An index repays its cost when queries repeatedly filter, join, or sort on the indexed columns. The clearest beneficiaries are equality and range conditions in a WHERE clause, the columns used to join tables, and the columns used to order results. If an application routinely retrieves records by a particular column, that column is a candidate for an index.

The benefit is conditional, however. An index helps when a query is selective, meaning it returns a small portion of the table. When a query matches most of the rows, scanning the whole table can be cheaper than consulting an index and then fetching the rows it points to, and the planner may sensibly ignore the index. An index on a column with very few distinct values, such as a boolean, therefore often provides little benefit.

For queries that filter on more than one column together, a multicolumn index covering those columns can outperform separate single-column indexes. The order of columns in such an index matters, because it is most useful for conditions that constrain the leading columns.

What an Index Costs

An index is not free, and treating it as such is the most common indexing mistake. Every index must be kept consistent with the table it serves. When a row is inserted, updated, or deleted, the database must update the affected indexes as well, which makes write operations slower in proportion to the number of indexes on the table. Indexes also consume storage, and a table burdened with many indexes can occupy substantially more space than its data alone.

The consequence is that indexes should be created to satisfy real query patterns, not added speculatively to every column. An index that no query uses imposes write and storage cost while delivering no read benefit, and such unused indexes accumulate easily over a project’s life.
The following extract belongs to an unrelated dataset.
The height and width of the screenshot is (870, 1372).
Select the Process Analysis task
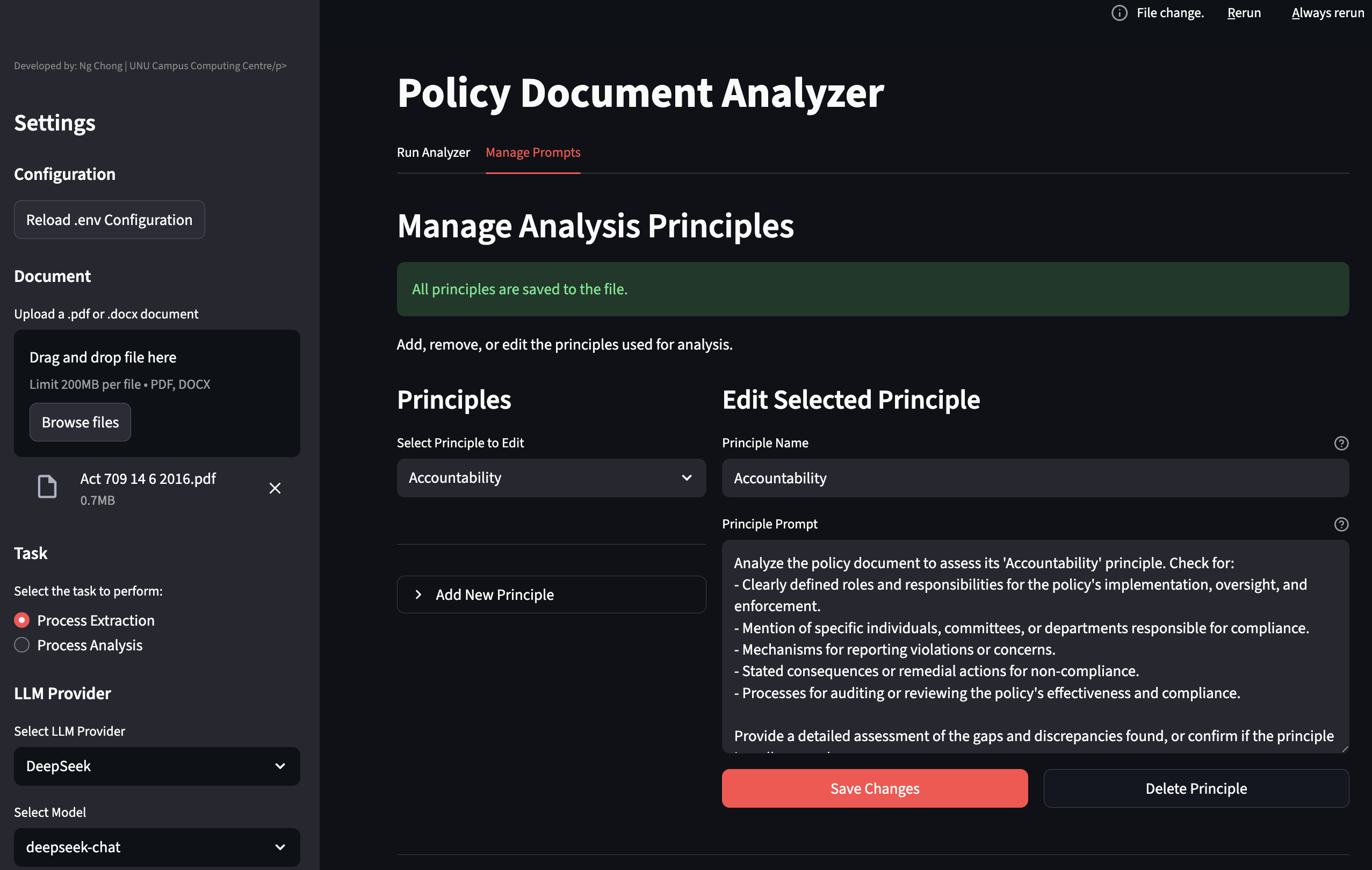(x=21, y=644)
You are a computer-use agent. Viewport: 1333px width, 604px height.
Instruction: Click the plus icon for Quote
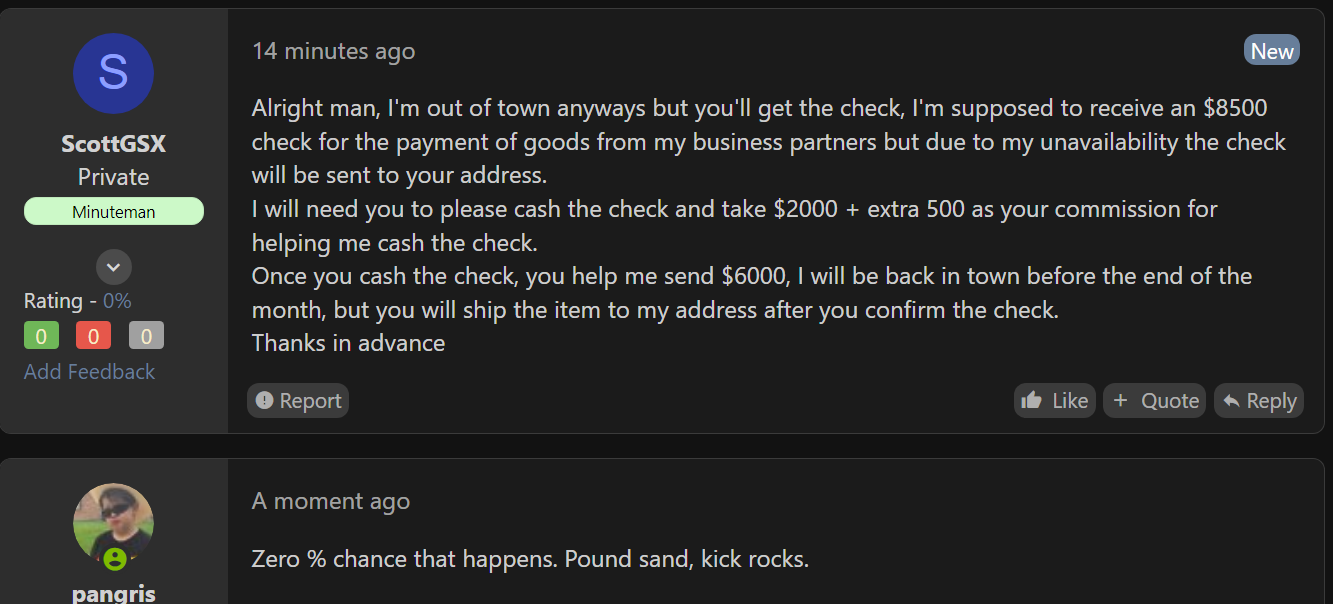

A Method for Choosing Indexes

A disciplined approach begins with measurement rather than guessing. Identify the queries that are slow or frequent, then ask the database to explain how it executes them. PostgreSQL provides the EXPLAIN command, which reports the plan the system chose, including whether it performed a sequential scan or used an index. A sequential scan over a large table in a frequently run query is a strong signal that an index on the filtered columns is worth testing.
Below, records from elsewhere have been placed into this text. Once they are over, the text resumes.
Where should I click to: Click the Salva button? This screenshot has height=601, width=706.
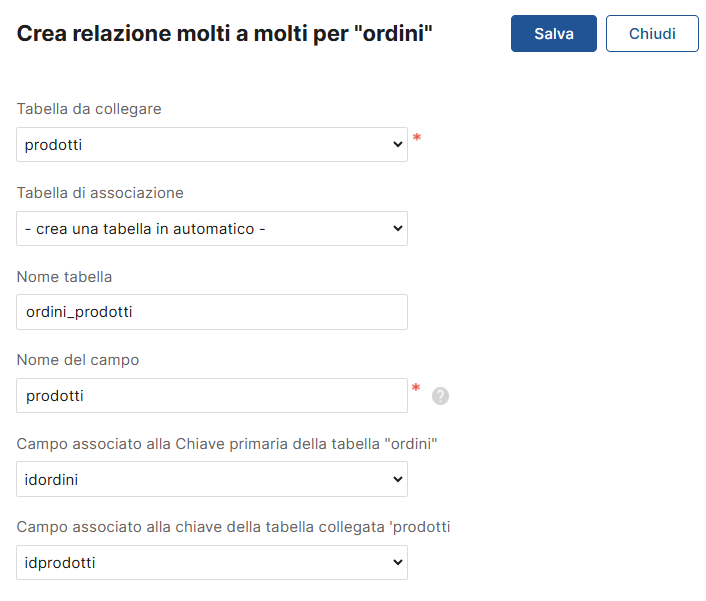click(x=553, y=33)
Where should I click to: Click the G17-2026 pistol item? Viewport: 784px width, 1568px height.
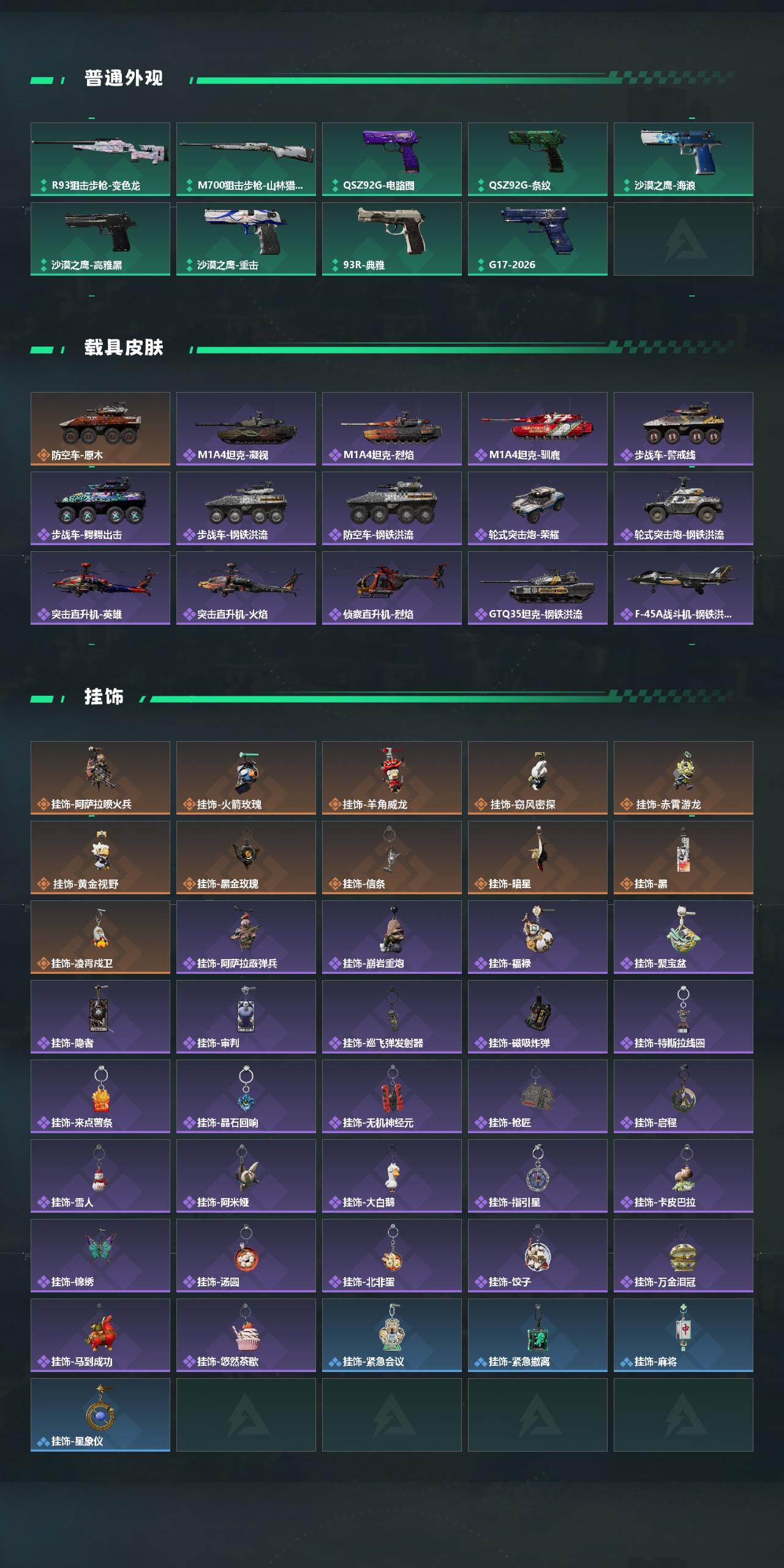[538, 239]
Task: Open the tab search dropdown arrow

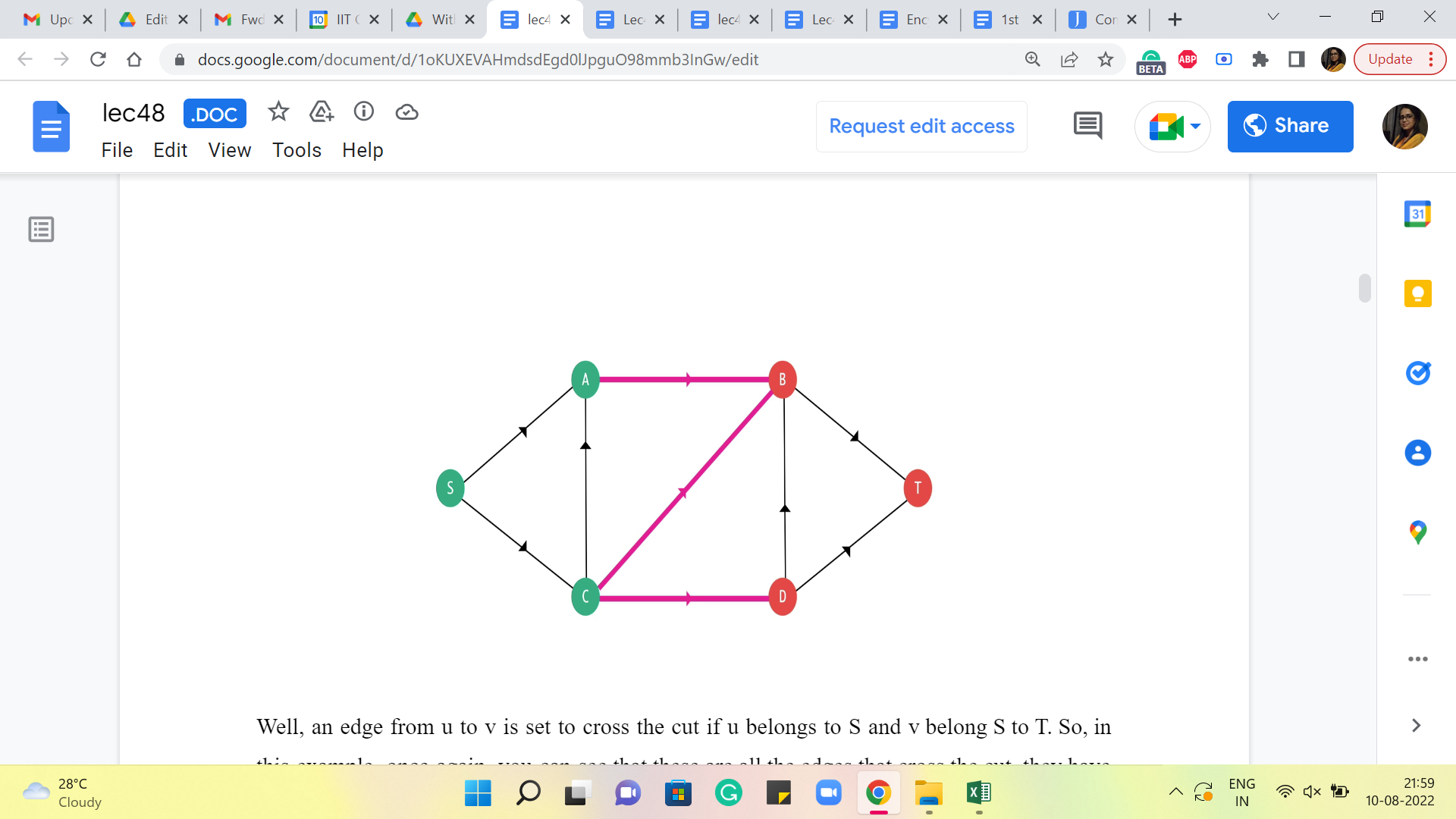Action: click(x=1273, y=17)
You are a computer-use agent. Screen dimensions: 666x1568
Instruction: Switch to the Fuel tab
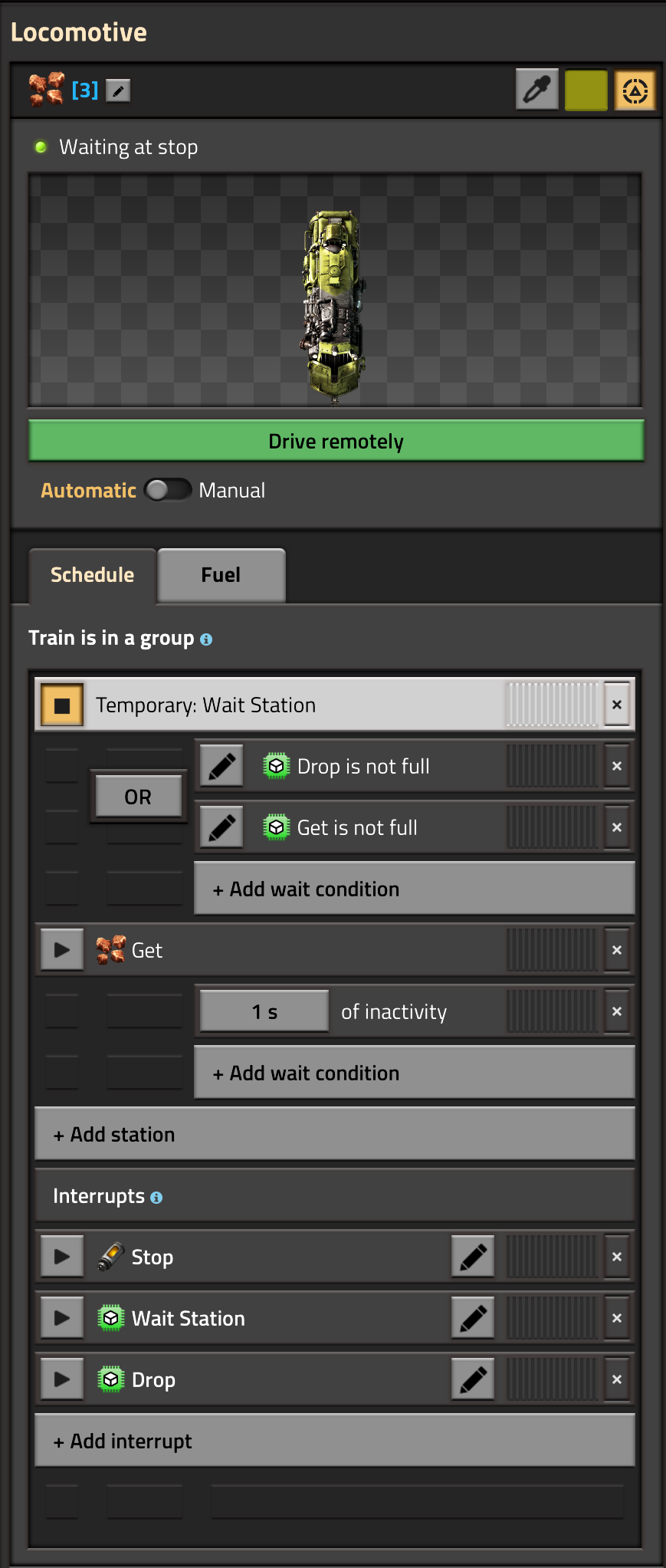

After adding a candidate index, re-examine the plan to confirm the planner now uses it and that the query is faster. Periodically, review existing indexes for ones that no query exercises and remove them to recover their write and storage cost. Indexing is iterative: measure, add, verify, and prune.

Conclusion

An index is a structure that trades additional storage and slower writes for faster reads, and it is justified when real, selective queries filter, join, or sort on its columns. It is wasted when added speculatively, applied to columns with few distinct values, or left in place after the query that needed it is gone. The reliable method is evidential rather than intuitive: find the slow queries, inspect their execution plans, add indexes where a scan is the bottleneck, verify the improvement, and remove indexes that earn nothing. Approached this way, indexing becomes a tractable engineering decision rather than a specialist’s mystery.